>>>

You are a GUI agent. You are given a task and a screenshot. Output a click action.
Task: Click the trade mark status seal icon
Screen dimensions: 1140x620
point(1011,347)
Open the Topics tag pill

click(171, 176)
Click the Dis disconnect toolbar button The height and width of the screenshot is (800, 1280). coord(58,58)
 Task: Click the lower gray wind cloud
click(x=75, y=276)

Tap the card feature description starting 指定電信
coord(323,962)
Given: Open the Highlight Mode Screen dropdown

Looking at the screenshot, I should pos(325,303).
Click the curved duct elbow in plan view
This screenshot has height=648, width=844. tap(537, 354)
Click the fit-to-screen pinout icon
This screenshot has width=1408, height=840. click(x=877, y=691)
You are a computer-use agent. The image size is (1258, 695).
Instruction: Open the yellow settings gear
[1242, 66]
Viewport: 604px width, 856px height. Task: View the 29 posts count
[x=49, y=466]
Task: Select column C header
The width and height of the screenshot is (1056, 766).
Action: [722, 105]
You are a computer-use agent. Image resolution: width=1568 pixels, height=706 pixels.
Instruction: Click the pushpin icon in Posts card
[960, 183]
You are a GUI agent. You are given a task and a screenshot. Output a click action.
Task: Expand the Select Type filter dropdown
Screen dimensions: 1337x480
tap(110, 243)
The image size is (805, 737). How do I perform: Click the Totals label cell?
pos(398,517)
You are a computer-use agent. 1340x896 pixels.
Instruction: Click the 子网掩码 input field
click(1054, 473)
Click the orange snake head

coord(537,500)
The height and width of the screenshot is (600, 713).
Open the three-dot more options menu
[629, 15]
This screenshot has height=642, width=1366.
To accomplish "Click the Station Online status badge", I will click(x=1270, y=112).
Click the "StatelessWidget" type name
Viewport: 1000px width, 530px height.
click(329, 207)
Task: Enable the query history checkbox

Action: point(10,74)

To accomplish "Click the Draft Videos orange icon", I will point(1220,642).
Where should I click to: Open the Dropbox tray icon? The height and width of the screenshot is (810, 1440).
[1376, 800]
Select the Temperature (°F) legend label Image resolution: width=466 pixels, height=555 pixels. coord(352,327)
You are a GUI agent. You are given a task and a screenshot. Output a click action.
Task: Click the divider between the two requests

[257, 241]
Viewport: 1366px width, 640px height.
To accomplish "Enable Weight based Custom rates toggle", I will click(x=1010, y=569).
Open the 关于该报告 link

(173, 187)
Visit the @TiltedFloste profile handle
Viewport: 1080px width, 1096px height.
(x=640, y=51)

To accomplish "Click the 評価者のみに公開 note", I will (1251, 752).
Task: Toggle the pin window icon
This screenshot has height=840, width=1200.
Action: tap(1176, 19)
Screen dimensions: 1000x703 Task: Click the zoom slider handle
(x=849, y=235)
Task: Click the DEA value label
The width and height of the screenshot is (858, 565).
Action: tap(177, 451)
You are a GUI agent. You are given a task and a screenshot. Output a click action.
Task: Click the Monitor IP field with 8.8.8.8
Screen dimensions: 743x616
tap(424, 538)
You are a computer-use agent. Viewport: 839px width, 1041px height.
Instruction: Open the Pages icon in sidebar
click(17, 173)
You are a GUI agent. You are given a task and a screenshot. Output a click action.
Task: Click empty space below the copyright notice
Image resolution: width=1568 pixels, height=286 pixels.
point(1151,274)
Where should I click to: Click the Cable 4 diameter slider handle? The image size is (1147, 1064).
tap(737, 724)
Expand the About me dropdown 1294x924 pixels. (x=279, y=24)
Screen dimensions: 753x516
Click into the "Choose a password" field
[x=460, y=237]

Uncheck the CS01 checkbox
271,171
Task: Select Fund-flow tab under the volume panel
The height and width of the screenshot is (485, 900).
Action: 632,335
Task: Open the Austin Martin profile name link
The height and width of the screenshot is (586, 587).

<<<

◆ Assignment
All of the material above needs to be output exactly, with no line left out.

◆ The answer
You are a GUI agent. You are given a task and a screenshot. Output a click action.
Task: Click the trade mark status seal icon
Screen dimensions: 1140x620
point(1011,347)
Open the Topics tag pill

click(171, 176)
Click the Dis disconnect toolbar button The height and width of the screenshot is (800, 1280). coord(58,58)
 Task: Click the lower gray wind cloud
click(x=75, y=276)

Tap the card feature description starting 指定電信
coord(323,962)
Given: Open the Highlight Mode Screen dropdown

Looking at the screenshot, I should pos(325,303).
Click the curved duct elbow in plan view
This screenshot has height=648, width=844. tap(537, 354)
Click the fit-to-screen pinout icon
This screenshot has width=1408, height=840. click(x=877, y=691)
You are a computer-use agent. The image size is (1258, 695).
Instruction: Open the yellow settings gear
[1242, 66]
Viewport: 604px width, 856px height. Task: View the 29 posts count
[x=49, y=466]
Task: Select column C header
The width and height of the screenshot is (1056, 766).
Action: [722, 105]
You are a computer-use agent. Image resolution: width=1568 pixels, height=706 pixels.
Instruction: Click the pushpin icon in Posts card
[960, 183]
You are a GUI agent. You are given a task and a screenshot. Output a click action.
Task: Expand the Select Type filter dropdown
Screen dimensions: 1337x480
tap(110, 243)
The image size is (805, 737). How do I perform: Click the Totals label cell?
pos(398,517)
You are a computer-use agent. 1340x896 pixels.
Instruction: Click the 子网掩码 input field
click(1054, 473)
Click the orange snake head

coord(537,500)
The height and width of the screenshot is (600, 713).
Open the three-dot more options menu
[629, 15]
This screenshot has height=642, width=1366.
To accomplish "Click the Station Online status badge", I will click(x=1270, y=112).
Click the "StatelessWidget" type name
Viewport: 1000px width, 530px height.
click(329, 207)
Task: Enable the query history checkbox

Action: point(10,74)

To accomplish "Click the Draft Videos orange icon", I will point(1220,642).
Where should I click to: Open the Dropbox tray icon? The height and width of the screenshot is (810, 1440).
[1376, 800]
Select the Temperature (°F) legend label Image resolution: width=466 pixels, height=555 pixels. coord(352,327)
You are a GUI agent. You are given a task and a screenshot. Output a click action.
Task: Click the divider between the two requests

[257, 241]
Viewport: 1366px width, 640px height.
To accomplish "Enable Weight based Custom rates toggle", I will click(x=1010, y=569).
Open the 关于该报告 link

(173, 187)
Visit the @TiltedFloste profile handle
Viewport: 1080px width, 1096px height.
(x=640, y=51)

To accomplish "Click the 評価者のみに公開 note", I will (1251, 752).
Task: Toggle the pin window icon
This screenshot has height=840, width=1200.
Action: tap(1176, 19)
Screen dimensions: 1000x703 Task: Click the zoom slider handle
(x=849, y=235)
Task: Click the DEA value label
The width and height of the screenshot is (858, 565).
Action: tap(177, 451)
You are a GUI agent. You are given a task and a screenshot. Output a click action.
Task: Click the Monitor IP field with 8.8.8.8
Screen dimensions: 743x616
tap(424, 538)
You are a computer-use agent. Viewport: 839px width, 1041px height.
Instruction: Open the Pages icon in sidebar
click(17, 173)
You are a GUI agent. You are given a task and a screenshot. Output a click action.
Task: Click empty space below the copyright notice
Image resolution: width=1568 pixels, height=286 pixels.
point(1151,274)
Where should I click to: Click the Cable 4 diameter slider handle? The image size is (1147, 1064).
tap(737, 724)
Expand the About me dropdown 1294x924 pixels. (x=279, y=24)
Screen dimensions: 753x516
Click into the "Choose a password" field
[x=460, y=237]

Uncheck the CS01 checkbox
271,171
Task: Select Fund-flow tab under the volume panel
The height and width of the screenshot is (485, 900).
Action: 632,335
Task: Open the Austin Martin profile name link
The height and width of the screenshot is (586, 587).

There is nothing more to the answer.